Instructions for the task: Search the data below, and report every line in which "preview" occurs.

Recorded information:
- - - - - - -

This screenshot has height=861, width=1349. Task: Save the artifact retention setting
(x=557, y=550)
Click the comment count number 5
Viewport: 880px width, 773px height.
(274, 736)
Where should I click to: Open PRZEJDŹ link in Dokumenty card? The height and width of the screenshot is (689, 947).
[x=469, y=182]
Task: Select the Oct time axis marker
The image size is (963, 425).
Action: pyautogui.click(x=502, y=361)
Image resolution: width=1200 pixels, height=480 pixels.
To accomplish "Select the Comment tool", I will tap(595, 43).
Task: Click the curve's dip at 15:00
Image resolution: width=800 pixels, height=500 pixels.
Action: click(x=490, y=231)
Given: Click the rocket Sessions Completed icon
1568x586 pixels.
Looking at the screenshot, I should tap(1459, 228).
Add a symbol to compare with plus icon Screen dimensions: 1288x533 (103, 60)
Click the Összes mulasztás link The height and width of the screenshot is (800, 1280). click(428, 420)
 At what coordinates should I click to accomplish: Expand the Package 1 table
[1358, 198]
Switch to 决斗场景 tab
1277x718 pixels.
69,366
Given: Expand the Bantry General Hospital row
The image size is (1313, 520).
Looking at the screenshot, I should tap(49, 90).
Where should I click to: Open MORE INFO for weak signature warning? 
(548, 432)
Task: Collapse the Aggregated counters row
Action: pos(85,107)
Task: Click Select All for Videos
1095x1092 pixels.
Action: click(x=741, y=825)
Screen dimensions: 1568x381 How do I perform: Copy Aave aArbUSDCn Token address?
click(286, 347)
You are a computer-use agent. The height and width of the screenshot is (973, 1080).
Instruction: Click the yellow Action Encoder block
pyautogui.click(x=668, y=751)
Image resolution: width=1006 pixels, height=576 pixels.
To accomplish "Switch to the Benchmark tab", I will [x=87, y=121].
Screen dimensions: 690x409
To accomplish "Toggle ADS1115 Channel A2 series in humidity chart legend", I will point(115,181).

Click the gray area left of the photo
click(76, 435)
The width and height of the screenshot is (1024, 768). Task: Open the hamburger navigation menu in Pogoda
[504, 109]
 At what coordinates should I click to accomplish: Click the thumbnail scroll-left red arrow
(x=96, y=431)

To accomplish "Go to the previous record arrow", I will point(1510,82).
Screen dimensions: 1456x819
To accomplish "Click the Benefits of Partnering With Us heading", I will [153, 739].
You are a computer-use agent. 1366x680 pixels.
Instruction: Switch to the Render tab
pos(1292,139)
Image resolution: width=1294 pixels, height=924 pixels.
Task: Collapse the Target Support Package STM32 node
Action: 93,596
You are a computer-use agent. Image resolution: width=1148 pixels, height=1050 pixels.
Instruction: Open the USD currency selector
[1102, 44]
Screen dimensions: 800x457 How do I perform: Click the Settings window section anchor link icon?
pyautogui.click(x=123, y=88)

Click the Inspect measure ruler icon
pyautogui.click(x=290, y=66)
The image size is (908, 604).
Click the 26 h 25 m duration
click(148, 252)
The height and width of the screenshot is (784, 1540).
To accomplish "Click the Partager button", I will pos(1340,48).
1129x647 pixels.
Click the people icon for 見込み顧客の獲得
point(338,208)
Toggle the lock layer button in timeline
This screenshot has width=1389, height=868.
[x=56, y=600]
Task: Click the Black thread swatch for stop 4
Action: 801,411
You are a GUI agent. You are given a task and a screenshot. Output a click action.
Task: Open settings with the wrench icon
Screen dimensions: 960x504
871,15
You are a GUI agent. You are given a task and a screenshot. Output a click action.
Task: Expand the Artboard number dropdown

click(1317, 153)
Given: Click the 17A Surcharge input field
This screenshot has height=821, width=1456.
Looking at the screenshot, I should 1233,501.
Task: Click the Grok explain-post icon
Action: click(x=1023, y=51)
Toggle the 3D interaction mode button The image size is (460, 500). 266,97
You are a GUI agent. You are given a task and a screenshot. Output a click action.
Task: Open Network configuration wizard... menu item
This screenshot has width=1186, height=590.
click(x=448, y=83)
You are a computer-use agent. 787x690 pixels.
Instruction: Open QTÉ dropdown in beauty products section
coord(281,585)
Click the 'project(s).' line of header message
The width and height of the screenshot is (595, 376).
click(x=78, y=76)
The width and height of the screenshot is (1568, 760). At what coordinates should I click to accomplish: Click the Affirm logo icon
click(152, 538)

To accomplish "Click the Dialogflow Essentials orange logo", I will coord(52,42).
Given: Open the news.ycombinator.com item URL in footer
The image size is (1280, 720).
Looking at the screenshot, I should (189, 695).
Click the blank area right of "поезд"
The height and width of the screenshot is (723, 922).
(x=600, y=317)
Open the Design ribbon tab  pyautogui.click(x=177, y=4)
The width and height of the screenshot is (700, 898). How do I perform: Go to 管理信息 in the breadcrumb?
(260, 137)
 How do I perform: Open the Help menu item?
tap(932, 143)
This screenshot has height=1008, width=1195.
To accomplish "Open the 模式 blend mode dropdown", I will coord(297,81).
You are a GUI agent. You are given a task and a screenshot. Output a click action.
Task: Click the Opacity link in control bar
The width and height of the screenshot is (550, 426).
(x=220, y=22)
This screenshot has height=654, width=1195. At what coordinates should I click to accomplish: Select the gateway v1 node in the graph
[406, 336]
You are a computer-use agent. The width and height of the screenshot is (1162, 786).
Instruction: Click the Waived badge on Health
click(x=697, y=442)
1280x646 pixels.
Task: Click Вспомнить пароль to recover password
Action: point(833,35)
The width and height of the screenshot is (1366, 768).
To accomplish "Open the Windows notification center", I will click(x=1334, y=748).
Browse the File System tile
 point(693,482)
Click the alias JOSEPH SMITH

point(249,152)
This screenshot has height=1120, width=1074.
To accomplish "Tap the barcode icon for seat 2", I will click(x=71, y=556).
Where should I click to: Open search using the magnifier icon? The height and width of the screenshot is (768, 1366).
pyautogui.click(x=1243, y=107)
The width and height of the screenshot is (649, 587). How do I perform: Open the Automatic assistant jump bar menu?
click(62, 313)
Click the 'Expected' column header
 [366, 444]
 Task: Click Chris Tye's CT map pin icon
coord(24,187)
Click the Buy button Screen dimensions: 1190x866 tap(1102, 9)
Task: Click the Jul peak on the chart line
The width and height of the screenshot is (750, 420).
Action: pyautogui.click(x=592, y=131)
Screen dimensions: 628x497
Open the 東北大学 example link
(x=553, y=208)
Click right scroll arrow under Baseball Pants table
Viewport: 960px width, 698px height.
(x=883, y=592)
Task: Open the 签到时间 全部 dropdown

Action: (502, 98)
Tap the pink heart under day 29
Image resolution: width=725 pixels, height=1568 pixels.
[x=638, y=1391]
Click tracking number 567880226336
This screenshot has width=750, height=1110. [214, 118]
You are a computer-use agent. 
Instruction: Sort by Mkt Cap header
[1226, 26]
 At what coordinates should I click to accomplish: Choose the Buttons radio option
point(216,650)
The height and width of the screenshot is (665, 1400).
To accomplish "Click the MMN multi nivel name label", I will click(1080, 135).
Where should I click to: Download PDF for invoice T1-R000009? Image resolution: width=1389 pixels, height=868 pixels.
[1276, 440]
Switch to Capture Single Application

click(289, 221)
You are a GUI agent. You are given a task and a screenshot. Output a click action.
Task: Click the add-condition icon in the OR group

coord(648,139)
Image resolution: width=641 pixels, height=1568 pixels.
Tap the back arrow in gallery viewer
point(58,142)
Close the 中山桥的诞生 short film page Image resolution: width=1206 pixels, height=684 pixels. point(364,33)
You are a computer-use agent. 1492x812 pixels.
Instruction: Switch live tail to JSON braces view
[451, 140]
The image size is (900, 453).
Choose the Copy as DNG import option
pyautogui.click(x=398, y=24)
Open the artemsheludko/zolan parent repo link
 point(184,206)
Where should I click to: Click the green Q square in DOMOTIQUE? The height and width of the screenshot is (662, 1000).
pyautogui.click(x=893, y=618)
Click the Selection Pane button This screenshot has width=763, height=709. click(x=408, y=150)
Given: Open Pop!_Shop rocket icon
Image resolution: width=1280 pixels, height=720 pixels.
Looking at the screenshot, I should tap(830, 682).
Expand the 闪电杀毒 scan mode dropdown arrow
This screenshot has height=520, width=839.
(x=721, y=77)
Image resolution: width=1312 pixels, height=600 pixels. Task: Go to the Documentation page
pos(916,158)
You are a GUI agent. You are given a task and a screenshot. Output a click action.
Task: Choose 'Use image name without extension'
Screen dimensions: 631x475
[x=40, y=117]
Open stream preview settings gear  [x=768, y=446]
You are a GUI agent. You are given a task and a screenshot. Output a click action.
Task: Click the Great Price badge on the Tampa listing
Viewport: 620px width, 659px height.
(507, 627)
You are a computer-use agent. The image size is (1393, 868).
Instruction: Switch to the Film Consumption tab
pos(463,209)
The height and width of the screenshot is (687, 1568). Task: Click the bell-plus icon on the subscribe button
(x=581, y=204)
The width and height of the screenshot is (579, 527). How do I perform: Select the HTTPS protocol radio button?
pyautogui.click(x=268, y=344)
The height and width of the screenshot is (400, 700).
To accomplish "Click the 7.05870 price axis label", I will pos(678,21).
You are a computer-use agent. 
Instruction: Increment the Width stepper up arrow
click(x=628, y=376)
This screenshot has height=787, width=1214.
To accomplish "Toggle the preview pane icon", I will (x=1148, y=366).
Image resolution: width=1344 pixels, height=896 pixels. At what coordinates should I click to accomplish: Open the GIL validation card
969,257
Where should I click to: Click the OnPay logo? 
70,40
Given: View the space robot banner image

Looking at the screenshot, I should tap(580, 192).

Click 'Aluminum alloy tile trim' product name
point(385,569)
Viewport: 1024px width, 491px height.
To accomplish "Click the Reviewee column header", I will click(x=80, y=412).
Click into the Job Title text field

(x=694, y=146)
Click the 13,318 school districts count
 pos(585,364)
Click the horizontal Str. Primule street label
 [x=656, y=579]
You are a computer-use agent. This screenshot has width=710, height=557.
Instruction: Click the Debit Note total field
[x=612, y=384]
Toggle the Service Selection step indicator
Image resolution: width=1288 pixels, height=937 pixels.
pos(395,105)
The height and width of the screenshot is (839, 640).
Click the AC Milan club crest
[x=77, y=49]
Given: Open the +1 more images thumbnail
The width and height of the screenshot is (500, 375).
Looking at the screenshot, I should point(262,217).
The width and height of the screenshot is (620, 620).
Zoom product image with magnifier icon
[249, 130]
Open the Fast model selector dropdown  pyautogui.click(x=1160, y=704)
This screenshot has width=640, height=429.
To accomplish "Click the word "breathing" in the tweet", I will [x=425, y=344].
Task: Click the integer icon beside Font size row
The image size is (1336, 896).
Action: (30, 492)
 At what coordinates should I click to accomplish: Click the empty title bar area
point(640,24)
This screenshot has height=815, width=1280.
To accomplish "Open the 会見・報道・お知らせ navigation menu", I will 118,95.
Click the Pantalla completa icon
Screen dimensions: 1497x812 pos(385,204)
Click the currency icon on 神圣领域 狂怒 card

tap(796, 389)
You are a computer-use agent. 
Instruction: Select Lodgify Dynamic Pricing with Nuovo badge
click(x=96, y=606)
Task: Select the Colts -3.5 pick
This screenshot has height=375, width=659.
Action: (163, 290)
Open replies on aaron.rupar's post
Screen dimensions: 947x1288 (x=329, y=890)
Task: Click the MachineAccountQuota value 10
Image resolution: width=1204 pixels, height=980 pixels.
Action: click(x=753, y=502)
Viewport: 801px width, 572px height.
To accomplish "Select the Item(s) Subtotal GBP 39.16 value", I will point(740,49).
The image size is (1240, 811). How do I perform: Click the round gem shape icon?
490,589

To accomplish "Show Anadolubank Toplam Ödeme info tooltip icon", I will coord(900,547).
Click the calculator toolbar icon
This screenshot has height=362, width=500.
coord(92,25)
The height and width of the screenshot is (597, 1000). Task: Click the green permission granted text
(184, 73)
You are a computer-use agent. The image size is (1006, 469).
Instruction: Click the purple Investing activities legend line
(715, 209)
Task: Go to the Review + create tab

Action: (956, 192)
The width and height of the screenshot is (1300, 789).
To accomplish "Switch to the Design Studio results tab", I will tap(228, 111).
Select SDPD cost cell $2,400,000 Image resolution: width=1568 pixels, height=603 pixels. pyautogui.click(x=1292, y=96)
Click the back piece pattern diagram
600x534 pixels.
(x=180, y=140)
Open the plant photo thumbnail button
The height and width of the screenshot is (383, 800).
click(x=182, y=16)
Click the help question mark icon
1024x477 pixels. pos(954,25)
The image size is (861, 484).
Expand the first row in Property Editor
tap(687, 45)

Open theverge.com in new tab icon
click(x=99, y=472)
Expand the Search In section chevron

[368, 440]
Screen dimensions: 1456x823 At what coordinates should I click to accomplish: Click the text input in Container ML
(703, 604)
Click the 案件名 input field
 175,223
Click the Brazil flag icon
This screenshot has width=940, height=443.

- - - - - - -

Solution to this exercise:
Open stream preview settings gear  [x=768, y=446]
To accomplish "Toggle the preview pane icon", I will (x=1148, y=366).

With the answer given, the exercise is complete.